At the final 32-team World Cup to have four groups of eight before the expansion to 48 teams in 2026, Japan just gave us maybe the best group stage performances we've ever seen.

3. Senegal

No Sadio Mane? No problem. Yes, there is still a massive Mane-sized hole atop the Senegalese attack: they're in the top 10 for shots per game, and they're in the bottom five for the quality (expected goals per shot) of their attempts. But without their Bayern Munich superstar, nothing else changed. They cede a bit of possession but attack at pace and control final-third possession. They outshot their opponents in the group stages and took more touches in the penalty area than they allowed.

Just a professional, well-built team that was probably a bit unlucky to finish in second. Look out, England.

4. Argentina

It got hairy there for a second. After the freak loss to Saudi Arabia, manager Lionel Scaloni panicked, changed his lineup and brought in a bunch of defensive reinforcements for the Mexico match. They were, on the whole, quite poor against Mexico, only to be saved, once again, by Lionel Messi and then by Enzo Fernandez.

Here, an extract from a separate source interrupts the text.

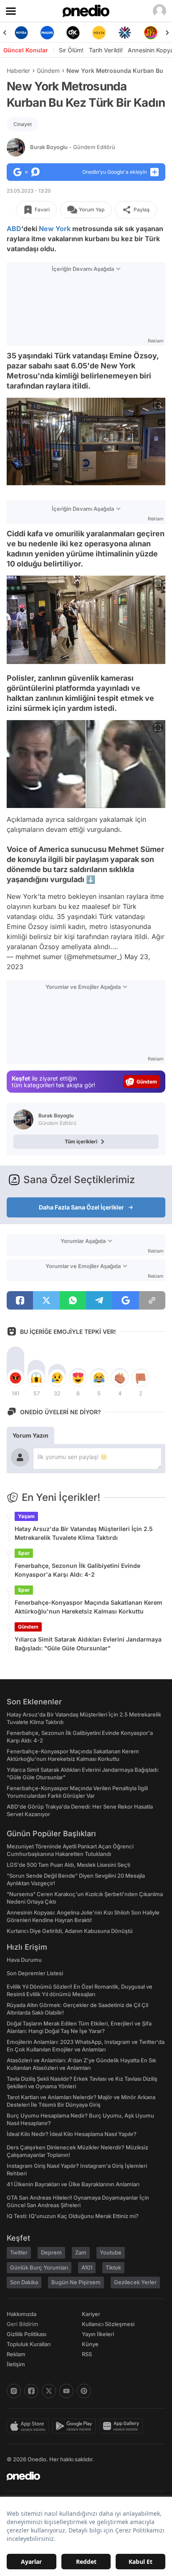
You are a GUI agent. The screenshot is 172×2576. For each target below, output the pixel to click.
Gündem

For the third match, Scaloni replaced the offensively limited Guido Rodriguez at the base of midfield with Enzo, and they looked like the team they were supposed to be.

With all that passing coming from deep, Messi was able to stay much higher and influence the game around the penalty area rather than dropping into midfield and progressing the ball upfield himself.

All in all, it led to one of the most dominant performances of the tournament. Quick refresher: expected goals is a stat that determines the probability that a given shot is converted based on a number of historical factors like shot location, pass type, body part, etc. Over time, teams and players will regress toward their xG numbers -- and, well ...

The vibes were almost too good for Argentina coming into the tournament. The loss to Saudi Arabia and the grindy coin-flip-weighted-for-Messi win over Mexico threatened to kill them, but now they're firmly back among the favorites.

5. England

I don't know. Take that whole section about the US, add in some local British color, and it's basically the same thing? The draw against the US was a little concerning, but it's not like England conceded any real chances in that game either. Outside of the draw, they smushed both Wales and Iran to the tune of nine goals for and two conceded. Other than Spain, that's the best goal differential in the tournament.

At this point, what more do you want?

6. South Korea

Imagine if I told you this before the World Cup: Through three games, Korean superstar Son Heung-min would have attempted eight shots for a whopping 0.33 expected goals and zero actual goals:

Equipped with that very strangely specific bit of information from the future, you would've assumed that South Korea went three-and-home. Outside of maybe Iran, Korea's talent gap between their best player, Son, and his second-best teammate is bigger than that of any other team in the tournament. That kind of profile usually leads to a strangely volatile performance profile; the ceiling is high if the superstar gets cooking, but if he gets shut down, the floor drops down pretty far.

Well, none of that has happened! Son has been mostly ineffective through three matches, and Korea have been just fine. They're through to the knockouts with the best xG differential of any team in Group H. And if anything, Son's performance should give fans some hope that the team might be even better than they've been so far. He's coming off a facial injury and, before the opener on Thanksgiving, hadn't played since the beginning of November. If he's playing himself back into shape, then they could be a pretty tricky knockout-round out. As Uruguay found out on Friday, he needs only one opportunity to turn the tournament on its head.

7. Switzerland

Since the teams have so little time to play together, international soccer just tends to be a simple game. Most top club teams have moved away from traditional centre-forwards and toward hybrid players who can contribute to the game beyond scoring goals and off-ball movement. They press, too -- swarming the opposition in the attacking third with a sophisticated, coordinated movement to win the ball back.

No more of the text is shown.